Não é possível (ou melhor, não consigo) explicar a ansiedade fina, como uma ardência muito sutil, com que aguardo os primeiros dias de outono. Há toda uma série de clichês que o meu corpo aguarda expectante, e às quais responde com renovada alegria. A paisagem que já nasce antiga, porque as folhas estão no chão em cores desbotadas de intenções. Do vento frio e o céu de infância, misturado com o sol que aquece as paredes e os muros, misturados com o tempo roubado ao trabalho para não fazer nada senão as pequenas coisas inúteis que dão prazer… é verdade que durmo melhor no outono, e suspeito até que sou melhor pessoa. Aguardo já um pouco impaciente pelos perfumes quase a despontar e percebo subitamente que, talvez por causa deles, dos condicionamentos da poesia e da memória afetiva, só leio Fernando Pessoa uma vez por ano, e é na estação que está prestes a começar.
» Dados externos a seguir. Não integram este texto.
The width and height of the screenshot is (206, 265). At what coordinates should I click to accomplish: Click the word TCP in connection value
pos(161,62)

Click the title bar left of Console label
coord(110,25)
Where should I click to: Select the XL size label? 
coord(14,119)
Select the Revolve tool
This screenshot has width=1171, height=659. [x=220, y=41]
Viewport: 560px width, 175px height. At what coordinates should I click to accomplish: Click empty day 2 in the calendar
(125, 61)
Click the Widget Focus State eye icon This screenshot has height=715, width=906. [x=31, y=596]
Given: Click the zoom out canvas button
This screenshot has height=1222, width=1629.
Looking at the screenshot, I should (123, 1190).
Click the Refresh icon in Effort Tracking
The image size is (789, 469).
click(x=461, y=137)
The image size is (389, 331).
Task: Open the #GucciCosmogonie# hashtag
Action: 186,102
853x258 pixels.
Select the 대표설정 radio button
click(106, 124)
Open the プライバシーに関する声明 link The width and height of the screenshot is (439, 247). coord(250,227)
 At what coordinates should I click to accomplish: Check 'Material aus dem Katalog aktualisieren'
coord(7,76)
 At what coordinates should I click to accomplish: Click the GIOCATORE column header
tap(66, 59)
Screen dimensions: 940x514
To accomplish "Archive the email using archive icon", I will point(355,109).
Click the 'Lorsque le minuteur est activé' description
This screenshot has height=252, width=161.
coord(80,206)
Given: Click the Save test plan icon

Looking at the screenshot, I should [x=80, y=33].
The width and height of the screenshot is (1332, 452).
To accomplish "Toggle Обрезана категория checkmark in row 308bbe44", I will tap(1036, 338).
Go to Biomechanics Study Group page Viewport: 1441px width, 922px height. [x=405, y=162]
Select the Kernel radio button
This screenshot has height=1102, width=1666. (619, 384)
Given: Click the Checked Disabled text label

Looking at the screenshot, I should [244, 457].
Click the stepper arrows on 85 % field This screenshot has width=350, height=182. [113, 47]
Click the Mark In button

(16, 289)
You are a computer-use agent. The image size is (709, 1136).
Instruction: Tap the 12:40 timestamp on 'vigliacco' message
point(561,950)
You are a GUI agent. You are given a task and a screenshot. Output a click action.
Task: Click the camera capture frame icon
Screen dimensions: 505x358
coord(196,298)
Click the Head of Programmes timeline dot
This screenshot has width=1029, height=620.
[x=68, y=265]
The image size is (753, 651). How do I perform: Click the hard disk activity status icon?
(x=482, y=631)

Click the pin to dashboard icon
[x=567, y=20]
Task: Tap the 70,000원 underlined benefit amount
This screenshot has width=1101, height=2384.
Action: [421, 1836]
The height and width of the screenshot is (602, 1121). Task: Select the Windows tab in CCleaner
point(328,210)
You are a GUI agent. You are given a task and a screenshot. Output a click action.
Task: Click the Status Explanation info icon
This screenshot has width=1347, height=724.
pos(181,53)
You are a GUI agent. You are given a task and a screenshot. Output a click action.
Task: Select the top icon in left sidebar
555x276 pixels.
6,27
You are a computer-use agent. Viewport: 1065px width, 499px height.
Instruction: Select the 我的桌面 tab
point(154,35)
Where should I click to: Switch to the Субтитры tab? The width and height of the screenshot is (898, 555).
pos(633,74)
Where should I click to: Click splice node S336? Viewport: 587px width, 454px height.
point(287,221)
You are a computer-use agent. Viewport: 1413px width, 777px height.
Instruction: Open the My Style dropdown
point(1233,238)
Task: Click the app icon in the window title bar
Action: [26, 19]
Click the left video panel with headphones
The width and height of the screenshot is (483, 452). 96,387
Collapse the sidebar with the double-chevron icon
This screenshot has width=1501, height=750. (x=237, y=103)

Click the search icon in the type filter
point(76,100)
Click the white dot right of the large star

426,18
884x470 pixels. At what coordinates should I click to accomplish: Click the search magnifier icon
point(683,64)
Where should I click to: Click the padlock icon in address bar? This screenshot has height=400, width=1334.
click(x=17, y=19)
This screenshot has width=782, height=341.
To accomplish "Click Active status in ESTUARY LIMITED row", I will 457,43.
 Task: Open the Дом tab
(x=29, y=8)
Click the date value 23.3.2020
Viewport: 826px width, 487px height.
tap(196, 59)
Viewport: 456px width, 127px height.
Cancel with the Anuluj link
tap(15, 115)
Depois, mais lá para o fim, vem à cereja literal em cima do bolo: o reinado breve, mas poderoso, do inverno que anuncia seus preceitos de homem valente, chega pra fechar um ciclo, uma época para se amontoar em cavernas, de se espremer em paredes frias e derreter o frio delicado que recobre a geografia do que fomos nesses meses de febre.
E sobre os sonhos… todos nós não enlouquecemos quando dormimos? O que era o sono, afinal, senão o processo no qual jogamos nossa insanidade num buraco escuro do inconsciente e saímos do outro lado prontos para comer sucrilhos em vez dos filhos dos nossos vizinhos?